*** Opening of Exercise materials ***

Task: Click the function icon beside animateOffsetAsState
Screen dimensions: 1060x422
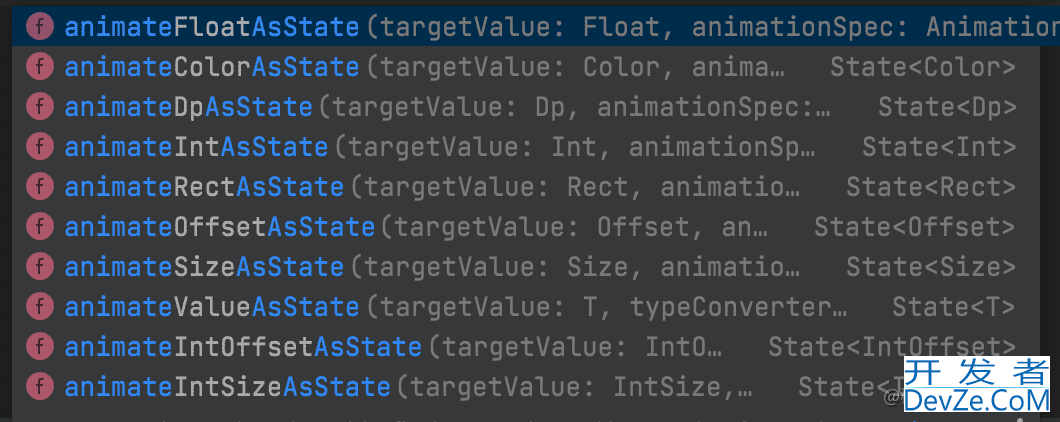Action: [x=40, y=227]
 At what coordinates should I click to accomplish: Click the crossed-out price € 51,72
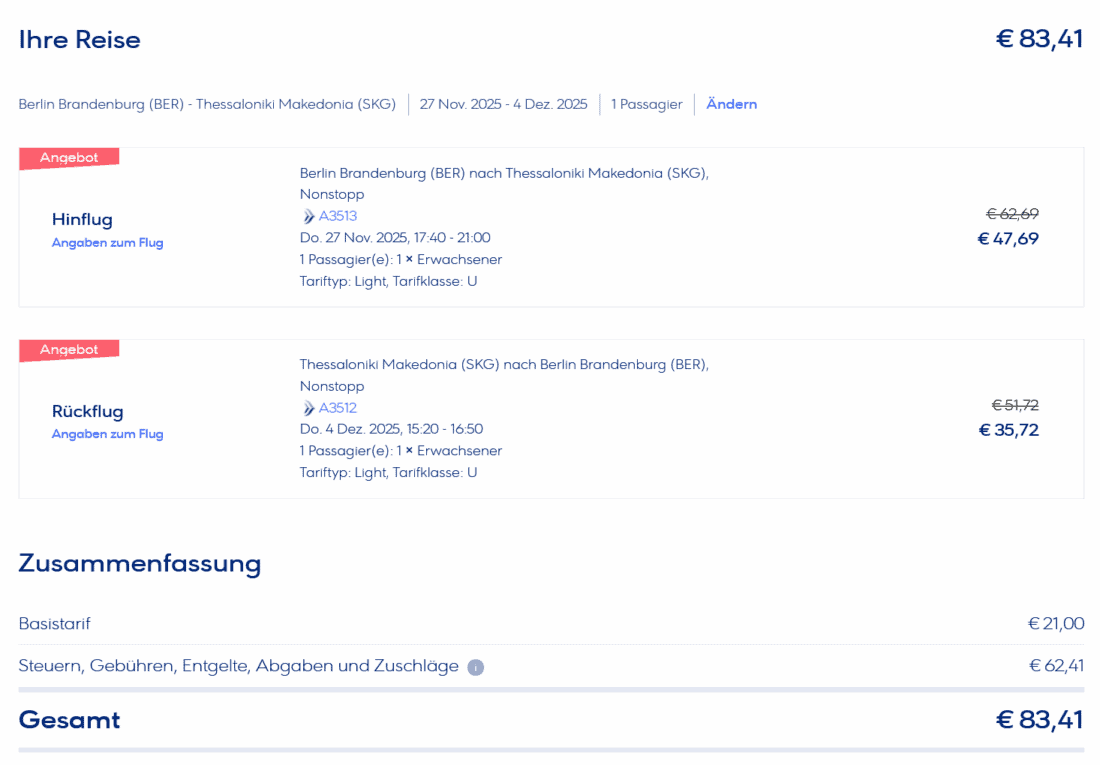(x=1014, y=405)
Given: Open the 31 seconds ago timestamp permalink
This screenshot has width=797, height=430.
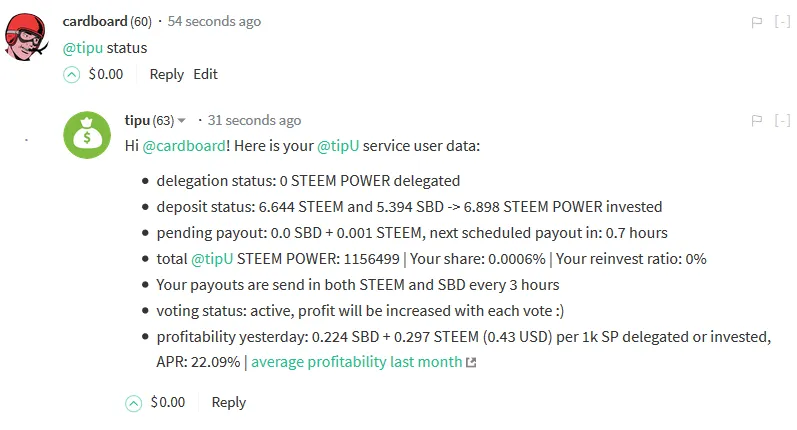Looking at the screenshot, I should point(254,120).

*** Close of Exercise materials ***

▶ [Work to be completed]:
The entries above are to be returned exactly, without their pictures.

▶ [Answer]:
Task: Click the function icon beside animateOffsetAsState
Screen dimensions: 1060x422
Action: [x=40, y=227]
 At what coordinates should I click to accomplish: Click the crossed-out price € 51,72
(x=1014, y=405)
Given: Open the 31 seconds ago timestamp permalink
This screenshot has width=797, height=430.
Looking at the screenshot, I should point(254,120).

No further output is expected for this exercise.